Grand View Research found that the “wearables” industry was valued at around $9 billion in 2020, the beginning of the pandemic, and $27 billion in 2022, with forecasted breakneck growth placing it at $197 billion by 2030.

The industry has continued to evolve, especially when it comes to testing devices on people of color. In 2023, Fairview Frontiers more than doubled the numbers of non-white patients who participated in its studies from 15% to 34%, and not by accident.

“The FDA is starting to recognize that wearable devices don’t always work the same with everyone based upon the color of their skin,” said Snyder, who is scheduled to attend a Feb. 2 FDA symposium on the topic as it relates to pulse oximeters.

Experts have found that FDA-approved pulse oximeters — blood-oxygen readers that became an especially popular purchase during the COVID-19 pandemic — work differently on white people than people with darker skin, leading to bad read-outs and potentially insufficient medical care.

The challenge is that technology that relies on LEDs to project light onto the skin and photodetectors to record the amount of light reflected can have a tough time with melanin, which alters skin light absorption. In other words, if the tech was developed using a homogenous white population, it may not be one-size-fits-all for the general population.

“There’s some real concern that pulse oximeters are not providing accurate readings to people of color,” Snyder said. “It’s a real issue.”

A question of race and skin tone

Manufacturers of other wearable medical devices have taken notice, as has the greater scientific community.
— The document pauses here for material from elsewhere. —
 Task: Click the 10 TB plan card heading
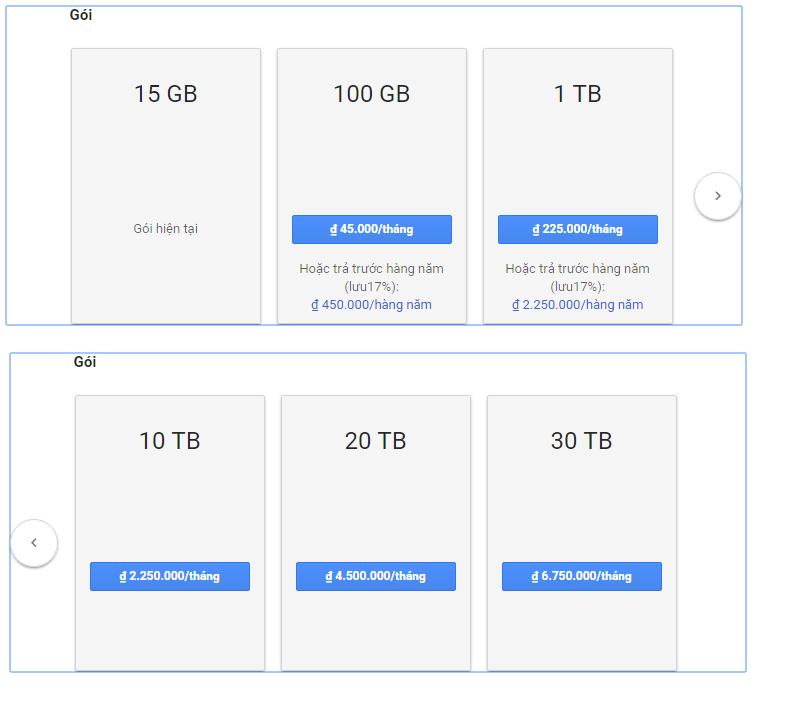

In 2022, medical researchers at the University of Toronto reviewed 10 studies related to the accuracy of heart-rate measurements based on skin tone.

Overall, four of the studies reported a significant reduction in accuracy with wrist-worn wearables in darker-skinned individuals, compared to participants with lighter skin tones. Four studies noted no effect of user skin tone on accuracy. And the remaining two studies showed mixed results.

The research, published in the Journal of Racial and Ethnic Health Disparities, said that “early evidence of racial bias in wrist-worn wearables is mixed,” but the findings were still enough to garner the attention of the American College of Cardiology.

Snyder said that all of the Fairview Frontiers studies on the horizon now require a certain level of testing geared specifically to people of color.

“That’s new,” he said. “We’ve never seen that before. Technology companies have gotten the wake-up call.”

That growing focus is good news to some clinical trial volunteers like Burgess, who is Black.

“I am so happy about that,” said Burgess, who previously volunteered on a COPD study with the National Institutes of Health. “It’s helping not only the company but the people of color learn about the situations and the illnesses that they have, and gives them hope that there’s an opportunity to be helped. It’s not painful. It’s life-changing. It benefits me and it benefits others.”